North Carolina student scores on ACT below national average
RALEIGH — North Carolina parents and educators are getting a clearer picture of how prepared high school students are for college-level work, and the answer is that students on average are below their peers nationwide.
The company behind the ACT college admission test said Wednesday that the average score fell on the exam taken in spring 2012, the first time North Carolina required all high school juniors to take it.
The statewide average of 18.7 points in the test of English, math, reading, and science knowledge was below the national average of 20.9. North Carolina's average composite score fell from 21.9 points last year, when just one in five North Carolina students chose to take the ACT. The ACT's highest possible total score is 36.
North Carolina is one of just nine states that tests all high school juniors. It's part of a statewide requirement measuring whether students are learning what they need for college.
State lawmakers agreed in 2011 to eliminate four standardized end-of-course tests in North Carolina high schools to shift high school juniors to take the ACT to evaluate student performance.

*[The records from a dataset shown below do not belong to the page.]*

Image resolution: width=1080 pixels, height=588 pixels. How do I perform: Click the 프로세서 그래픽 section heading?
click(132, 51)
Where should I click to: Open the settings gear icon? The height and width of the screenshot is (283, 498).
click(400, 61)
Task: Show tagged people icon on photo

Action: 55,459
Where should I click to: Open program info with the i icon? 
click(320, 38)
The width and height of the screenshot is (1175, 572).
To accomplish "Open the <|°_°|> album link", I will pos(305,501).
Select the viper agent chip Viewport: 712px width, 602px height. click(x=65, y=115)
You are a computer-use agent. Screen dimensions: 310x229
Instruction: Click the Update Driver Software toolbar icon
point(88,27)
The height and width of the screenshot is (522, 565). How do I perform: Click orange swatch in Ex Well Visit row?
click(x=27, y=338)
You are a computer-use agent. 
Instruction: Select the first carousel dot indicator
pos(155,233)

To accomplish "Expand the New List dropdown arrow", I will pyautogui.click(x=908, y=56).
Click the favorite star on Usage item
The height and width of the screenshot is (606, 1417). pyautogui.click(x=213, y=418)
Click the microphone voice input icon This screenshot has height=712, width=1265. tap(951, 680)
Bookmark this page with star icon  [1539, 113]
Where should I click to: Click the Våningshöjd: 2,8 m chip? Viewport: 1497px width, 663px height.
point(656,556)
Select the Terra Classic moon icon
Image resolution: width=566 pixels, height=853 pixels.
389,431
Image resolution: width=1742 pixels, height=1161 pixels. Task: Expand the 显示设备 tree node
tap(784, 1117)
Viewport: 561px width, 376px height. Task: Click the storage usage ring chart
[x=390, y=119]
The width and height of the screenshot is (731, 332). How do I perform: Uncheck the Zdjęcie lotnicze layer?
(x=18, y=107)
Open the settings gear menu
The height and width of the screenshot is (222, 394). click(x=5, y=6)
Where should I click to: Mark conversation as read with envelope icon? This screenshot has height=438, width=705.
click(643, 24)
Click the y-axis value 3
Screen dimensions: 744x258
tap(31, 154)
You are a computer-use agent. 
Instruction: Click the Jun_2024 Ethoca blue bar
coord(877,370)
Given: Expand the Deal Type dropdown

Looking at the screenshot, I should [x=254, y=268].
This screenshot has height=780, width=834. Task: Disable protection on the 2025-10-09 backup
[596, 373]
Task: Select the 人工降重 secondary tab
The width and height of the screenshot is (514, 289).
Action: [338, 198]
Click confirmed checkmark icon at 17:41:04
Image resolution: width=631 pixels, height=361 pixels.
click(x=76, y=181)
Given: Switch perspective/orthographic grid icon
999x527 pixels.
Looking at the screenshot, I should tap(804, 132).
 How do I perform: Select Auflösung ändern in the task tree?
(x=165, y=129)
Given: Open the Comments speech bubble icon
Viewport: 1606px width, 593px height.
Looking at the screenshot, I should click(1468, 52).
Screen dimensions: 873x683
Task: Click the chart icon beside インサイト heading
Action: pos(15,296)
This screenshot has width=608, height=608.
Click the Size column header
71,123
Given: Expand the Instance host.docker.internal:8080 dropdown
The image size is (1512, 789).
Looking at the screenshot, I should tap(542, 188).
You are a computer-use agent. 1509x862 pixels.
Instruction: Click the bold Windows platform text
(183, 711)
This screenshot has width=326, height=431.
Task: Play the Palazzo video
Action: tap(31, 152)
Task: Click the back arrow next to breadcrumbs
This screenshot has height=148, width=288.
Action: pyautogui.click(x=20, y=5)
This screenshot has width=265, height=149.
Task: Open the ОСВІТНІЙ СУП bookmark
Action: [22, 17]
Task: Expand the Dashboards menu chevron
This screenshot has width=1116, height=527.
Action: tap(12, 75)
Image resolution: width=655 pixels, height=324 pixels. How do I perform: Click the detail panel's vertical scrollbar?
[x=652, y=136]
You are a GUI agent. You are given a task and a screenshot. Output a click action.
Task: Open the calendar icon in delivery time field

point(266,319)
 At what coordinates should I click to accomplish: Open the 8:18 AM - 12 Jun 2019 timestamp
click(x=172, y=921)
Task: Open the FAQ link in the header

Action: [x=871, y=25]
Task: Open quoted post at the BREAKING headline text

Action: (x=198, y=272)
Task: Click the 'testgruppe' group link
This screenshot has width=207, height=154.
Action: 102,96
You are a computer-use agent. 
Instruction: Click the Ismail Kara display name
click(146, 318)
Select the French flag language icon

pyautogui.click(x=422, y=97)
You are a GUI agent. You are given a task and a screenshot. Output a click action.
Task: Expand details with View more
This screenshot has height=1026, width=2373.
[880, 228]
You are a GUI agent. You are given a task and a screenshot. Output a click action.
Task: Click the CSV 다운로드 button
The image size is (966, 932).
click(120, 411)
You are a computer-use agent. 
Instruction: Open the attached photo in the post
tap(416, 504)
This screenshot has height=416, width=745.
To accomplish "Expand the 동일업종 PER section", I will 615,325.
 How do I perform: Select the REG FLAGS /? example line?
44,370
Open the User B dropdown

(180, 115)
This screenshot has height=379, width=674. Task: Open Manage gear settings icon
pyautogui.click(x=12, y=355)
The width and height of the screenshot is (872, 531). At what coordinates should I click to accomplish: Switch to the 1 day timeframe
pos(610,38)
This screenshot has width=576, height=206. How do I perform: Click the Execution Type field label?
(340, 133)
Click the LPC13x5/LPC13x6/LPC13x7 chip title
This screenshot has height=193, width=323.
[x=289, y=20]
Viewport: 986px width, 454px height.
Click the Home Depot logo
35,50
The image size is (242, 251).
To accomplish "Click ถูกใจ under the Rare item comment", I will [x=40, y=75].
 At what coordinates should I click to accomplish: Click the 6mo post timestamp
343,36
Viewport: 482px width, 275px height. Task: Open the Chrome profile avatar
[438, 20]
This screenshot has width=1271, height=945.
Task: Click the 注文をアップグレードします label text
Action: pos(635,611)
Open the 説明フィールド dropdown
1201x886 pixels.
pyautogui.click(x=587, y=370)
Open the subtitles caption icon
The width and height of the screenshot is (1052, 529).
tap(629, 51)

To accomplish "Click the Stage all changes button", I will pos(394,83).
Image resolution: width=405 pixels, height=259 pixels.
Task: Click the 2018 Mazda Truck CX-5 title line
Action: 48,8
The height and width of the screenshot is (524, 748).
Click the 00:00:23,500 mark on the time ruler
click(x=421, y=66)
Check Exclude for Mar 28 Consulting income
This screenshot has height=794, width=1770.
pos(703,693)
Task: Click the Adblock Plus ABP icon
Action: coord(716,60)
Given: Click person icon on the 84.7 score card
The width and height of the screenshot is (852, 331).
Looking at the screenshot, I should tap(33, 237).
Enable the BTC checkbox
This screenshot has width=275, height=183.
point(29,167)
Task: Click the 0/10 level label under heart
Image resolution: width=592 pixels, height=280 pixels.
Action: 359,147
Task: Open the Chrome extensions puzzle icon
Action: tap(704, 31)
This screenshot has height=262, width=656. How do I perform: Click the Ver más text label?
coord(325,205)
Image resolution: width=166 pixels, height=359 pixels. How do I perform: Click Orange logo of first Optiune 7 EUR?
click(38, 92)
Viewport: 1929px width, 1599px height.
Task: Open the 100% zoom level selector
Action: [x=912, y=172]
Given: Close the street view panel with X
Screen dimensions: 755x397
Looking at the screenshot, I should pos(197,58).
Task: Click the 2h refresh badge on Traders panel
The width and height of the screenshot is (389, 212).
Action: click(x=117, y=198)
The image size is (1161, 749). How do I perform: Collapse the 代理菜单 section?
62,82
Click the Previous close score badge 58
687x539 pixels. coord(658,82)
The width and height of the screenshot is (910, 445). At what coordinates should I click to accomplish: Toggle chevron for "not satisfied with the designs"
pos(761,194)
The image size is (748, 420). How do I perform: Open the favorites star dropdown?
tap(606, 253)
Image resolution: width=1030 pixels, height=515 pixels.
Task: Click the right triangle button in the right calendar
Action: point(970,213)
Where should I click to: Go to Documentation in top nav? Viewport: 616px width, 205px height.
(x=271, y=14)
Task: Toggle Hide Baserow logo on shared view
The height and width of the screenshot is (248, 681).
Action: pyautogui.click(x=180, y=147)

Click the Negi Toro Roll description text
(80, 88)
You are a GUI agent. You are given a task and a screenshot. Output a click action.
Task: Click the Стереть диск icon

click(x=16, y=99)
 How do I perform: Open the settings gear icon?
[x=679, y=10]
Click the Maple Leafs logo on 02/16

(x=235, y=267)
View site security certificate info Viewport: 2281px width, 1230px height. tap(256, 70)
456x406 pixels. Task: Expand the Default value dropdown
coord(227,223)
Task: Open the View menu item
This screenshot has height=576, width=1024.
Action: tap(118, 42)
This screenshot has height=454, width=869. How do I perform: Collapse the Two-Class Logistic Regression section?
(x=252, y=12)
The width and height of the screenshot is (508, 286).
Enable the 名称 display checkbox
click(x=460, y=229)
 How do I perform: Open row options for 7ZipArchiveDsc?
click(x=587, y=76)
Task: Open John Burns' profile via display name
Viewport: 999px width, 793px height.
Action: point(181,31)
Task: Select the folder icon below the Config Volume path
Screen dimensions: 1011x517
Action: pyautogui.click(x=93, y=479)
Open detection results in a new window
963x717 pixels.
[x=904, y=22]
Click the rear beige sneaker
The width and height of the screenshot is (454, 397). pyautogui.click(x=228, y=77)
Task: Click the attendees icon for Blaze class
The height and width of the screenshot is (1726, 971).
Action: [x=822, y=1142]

Students taking the ACT as juniors can use their senior year to prepare for college-level work
"When we began this process, we knew that our first scores would be lower, but it is important to get a true picture of where we are, in order to improve," state schools State Superintendent June Atkinson said. "We know we have our work cut out for us in terms of raising student expectations and preparing 100 percent of our students for community college- or university-level work."